REQUISITOS DO EXERCÍCIO:
Reproduza sem nenhuma alteração as linhas dos itens, desde o início até a linha que contém "Action: coord(814,286)", incluindo essa linha.

Registros de localização de palavras e elementos
--------

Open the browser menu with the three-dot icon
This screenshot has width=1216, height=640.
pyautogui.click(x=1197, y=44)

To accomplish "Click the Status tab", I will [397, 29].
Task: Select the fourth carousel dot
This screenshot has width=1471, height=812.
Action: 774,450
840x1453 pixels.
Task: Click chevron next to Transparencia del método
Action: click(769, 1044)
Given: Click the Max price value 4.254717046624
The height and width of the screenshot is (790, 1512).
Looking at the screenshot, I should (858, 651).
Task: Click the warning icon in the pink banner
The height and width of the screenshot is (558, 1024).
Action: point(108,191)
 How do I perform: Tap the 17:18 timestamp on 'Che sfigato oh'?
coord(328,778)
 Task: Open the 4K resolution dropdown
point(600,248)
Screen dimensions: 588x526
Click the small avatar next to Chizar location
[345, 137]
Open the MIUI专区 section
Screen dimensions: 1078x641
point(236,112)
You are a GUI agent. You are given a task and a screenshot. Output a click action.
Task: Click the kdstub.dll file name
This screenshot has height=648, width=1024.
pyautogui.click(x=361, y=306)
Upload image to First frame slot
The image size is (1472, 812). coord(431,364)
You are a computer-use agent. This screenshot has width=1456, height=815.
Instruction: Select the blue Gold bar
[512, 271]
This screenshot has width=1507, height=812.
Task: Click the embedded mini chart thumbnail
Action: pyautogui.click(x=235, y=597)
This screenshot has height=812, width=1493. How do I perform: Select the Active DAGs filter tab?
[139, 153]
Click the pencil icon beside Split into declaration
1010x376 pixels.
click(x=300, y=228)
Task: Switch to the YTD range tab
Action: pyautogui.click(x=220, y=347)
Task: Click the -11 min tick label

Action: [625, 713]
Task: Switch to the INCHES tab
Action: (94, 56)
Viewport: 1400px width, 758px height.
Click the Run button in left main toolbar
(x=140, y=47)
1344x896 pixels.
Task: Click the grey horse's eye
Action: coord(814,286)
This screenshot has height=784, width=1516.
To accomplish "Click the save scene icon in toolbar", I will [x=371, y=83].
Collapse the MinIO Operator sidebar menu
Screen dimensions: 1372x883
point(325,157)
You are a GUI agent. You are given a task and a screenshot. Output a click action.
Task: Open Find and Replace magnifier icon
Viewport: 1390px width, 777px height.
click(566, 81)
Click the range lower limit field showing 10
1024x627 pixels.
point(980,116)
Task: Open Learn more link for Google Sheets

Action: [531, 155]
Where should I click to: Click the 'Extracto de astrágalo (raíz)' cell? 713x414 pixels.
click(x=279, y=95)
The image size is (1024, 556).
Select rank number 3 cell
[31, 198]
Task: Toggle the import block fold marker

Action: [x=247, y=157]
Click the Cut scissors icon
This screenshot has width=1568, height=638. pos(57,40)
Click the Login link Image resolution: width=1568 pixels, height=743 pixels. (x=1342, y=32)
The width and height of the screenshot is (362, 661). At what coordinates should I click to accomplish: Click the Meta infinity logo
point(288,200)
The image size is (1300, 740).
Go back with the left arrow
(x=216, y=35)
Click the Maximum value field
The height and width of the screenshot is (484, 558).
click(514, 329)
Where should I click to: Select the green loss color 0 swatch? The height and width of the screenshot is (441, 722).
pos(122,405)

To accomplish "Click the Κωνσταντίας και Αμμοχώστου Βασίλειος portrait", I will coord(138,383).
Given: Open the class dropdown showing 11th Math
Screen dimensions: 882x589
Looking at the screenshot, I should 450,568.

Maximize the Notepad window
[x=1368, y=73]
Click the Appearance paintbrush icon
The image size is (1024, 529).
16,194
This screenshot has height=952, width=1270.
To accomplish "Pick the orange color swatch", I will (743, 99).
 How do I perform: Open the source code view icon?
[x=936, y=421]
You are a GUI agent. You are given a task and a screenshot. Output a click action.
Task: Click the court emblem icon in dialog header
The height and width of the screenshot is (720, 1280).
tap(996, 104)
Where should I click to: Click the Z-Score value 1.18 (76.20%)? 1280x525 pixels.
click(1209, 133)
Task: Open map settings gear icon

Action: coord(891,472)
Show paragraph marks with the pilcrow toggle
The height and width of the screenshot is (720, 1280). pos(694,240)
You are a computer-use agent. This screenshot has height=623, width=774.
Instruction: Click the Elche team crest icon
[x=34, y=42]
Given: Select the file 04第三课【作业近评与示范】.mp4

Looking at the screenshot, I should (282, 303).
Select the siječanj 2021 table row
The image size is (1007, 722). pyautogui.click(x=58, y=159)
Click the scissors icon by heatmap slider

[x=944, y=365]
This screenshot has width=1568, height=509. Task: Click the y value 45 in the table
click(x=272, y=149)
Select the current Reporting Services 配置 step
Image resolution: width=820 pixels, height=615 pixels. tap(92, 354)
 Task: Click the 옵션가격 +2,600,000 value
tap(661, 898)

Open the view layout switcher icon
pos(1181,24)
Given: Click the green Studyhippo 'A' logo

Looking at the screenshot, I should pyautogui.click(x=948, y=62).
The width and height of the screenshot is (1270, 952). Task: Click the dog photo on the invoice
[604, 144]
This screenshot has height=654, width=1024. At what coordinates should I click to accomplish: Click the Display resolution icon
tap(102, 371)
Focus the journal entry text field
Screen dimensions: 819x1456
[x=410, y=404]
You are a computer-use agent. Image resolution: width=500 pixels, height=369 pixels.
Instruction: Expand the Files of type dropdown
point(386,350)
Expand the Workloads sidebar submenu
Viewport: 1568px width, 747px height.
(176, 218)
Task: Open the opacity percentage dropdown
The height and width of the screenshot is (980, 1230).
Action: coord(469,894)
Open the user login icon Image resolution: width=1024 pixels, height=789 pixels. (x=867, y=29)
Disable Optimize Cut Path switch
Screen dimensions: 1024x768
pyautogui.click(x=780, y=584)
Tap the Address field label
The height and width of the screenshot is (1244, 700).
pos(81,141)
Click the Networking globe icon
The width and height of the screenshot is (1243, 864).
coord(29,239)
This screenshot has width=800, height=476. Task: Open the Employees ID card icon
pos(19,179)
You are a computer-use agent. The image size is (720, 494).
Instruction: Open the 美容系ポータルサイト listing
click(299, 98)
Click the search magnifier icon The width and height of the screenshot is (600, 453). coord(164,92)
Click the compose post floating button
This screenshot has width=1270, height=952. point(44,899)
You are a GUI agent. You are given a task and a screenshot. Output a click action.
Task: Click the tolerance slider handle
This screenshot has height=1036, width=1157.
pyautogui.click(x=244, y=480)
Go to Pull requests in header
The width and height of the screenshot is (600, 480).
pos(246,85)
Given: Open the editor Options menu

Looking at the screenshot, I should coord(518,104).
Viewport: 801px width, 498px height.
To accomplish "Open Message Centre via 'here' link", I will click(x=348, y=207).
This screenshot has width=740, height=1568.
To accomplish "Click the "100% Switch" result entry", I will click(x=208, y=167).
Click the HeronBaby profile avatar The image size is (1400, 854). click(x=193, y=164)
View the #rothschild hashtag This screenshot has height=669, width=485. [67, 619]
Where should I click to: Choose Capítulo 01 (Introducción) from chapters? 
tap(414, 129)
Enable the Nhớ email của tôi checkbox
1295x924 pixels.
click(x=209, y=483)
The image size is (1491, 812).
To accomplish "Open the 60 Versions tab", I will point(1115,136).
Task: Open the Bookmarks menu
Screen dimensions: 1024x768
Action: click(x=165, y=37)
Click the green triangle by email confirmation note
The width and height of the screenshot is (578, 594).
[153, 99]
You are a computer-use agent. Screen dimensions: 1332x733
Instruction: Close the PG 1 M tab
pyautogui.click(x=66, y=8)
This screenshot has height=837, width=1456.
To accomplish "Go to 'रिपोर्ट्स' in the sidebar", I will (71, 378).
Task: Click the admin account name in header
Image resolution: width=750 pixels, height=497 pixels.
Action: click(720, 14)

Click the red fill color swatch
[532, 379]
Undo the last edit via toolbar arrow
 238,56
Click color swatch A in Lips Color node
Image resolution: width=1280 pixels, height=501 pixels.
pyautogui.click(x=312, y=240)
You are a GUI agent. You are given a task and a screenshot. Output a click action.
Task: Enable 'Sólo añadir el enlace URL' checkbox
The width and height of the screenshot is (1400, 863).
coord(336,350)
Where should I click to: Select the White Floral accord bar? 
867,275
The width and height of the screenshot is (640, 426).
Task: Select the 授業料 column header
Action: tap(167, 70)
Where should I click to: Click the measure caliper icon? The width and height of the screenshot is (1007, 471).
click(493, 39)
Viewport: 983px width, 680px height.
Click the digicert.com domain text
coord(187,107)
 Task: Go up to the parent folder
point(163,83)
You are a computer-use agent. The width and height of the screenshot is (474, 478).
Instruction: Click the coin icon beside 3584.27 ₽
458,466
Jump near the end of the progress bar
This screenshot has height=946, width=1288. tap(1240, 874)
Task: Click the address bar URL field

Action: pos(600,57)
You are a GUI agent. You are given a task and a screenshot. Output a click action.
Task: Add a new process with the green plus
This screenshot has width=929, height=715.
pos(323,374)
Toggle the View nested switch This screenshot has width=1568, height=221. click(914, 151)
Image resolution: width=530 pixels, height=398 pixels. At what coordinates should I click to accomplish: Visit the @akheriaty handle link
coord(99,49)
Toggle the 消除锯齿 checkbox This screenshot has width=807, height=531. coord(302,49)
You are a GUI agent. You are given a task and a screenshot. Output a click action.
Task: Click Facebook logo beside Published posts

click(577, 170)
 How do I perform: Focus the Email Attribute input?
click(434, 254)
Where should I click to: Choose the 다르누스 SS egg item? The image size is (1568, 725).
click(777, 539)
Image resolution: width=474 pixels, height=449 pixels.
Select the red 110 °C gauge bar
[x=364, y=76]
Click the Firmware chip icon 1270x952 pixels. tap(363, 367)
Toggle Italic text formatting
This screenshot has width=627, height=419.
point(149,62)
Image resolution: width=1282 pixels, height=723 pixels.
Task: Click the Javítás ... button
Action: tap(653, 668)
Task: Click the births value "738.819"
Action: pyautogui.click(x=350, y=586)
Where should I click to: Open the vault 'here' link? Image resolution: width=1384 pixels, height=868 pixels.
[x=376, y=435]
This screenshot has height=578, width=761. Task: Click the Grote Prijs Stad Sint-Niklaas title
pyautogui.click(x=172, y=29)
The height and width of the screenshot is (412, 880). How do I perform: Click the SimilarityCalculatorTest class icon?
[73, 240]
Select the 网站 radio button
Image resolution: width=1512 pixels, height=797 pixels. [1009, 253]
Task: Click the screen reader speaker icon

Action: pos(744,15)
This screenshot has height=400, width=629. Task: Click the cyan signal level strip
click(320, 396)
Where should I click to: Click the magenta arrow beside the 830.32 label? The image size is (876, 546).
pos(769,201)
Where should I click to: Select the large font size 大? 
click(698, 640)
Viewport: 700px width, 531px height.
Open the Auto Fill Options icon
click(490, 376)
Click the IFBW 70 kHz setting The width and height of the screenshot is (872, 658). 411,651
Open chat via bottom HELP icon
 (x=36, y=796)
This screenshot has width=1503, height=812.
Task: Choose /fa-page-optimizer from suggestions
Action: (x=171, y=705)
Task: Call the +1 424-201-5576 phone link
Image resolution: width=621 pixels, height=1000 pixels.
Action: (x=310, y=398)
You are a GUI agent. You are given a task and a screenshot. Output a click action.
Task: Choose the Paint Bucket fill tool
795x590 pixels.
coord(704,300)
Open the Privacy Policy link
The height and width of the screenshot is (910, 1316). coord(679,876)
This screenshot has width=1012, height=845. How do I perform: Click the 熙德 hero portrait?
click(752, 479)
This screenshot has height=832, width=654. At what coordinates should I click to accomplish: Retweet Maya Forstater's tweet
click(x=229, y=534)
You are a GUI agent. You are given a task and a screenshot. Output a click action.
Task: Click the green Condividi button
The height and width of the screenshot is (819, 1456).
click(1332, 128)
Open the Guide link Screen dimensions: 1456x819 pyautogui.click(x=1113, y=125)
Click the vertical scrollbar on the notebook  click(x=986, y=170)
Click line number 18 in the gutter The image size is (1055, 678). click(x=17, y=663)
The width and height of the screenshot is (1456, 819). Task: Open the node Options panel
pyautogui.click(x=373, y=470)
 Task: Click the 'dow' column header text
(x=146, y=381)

--------

RESULTADO DO EXERCÍCIO:
Open the browser menu with the three-dot icon
This screenshot has width=1216, height=640.
pyautogui.click(x=1197, y=44)

To accomplish "Click the Status tab", I will [397, 29].
Task: Select the fourth carousel dot
This screenshot has width=1471, height=812.
Action: 774,450
840x1453 pixels.
Task: Click chevron next to Transparencia del método
Action: click(769, 1044)
Given: Click the Max price value 4.254717046624
The height and width of the screenshot is (790, 1512).
Looking at the screenshot, I should (858, 651).
Task: Click the warning icon in the pink banner
The height and width of the screenshot is (558, 1024).
Action: point(108,191)
 How do I perform: Tap the 17:18 timestamp on 'Che sfigato oh'?
coord(328,778)
 Task: Open the 4K resolution dropdown
point(600,248)
Screen dimensions: 588x526
Click the small avatar next to Chizar location
[345, 137]
Open the MIUI专区 section
Screen dimensions: 1078x641
point(236,112)
You are a GUI agent. You are given a task and a screenshot. Output a click action.
Task: Click the kdstub.dll file name
This screenshot has height=648, width=1024.
pyautogui.click(x=361, y=306)
Upload image to First frame slot
The image size is (1472, 812). coord(431,364)
You are a computer-use agent. This screenshot has width=1456, height=815.
Instruction: Select the blue Gold bar
[512, 271]
This screenshot has width=1507, height=812.
Task: Click the embedded mini chart thumbnail
Action: pyautogui.click(x=235, y=597)
This screenshot has height=812, width=1493. How do I perform: Select the Active DAGs filter tab?
[139, 153]
Click the pencil icon beside Split into declaration
1010x376 pixels.
click(x=300, y=228)
Task: Switch to the YTD range tab
Action: pyautogui.click(x=220, y=347)
Task: Click the -11 min tick label

Action: [625, 713]
Task: Switch to the INCHES tab
Action: (94, 56)
Viewport: 1400px width, 758px height.
Click the Run button in left main toolbar
(x=140, y=47)
1344x896 pixels.
Task: Click the grey horse's eye
Action: coord(814,286)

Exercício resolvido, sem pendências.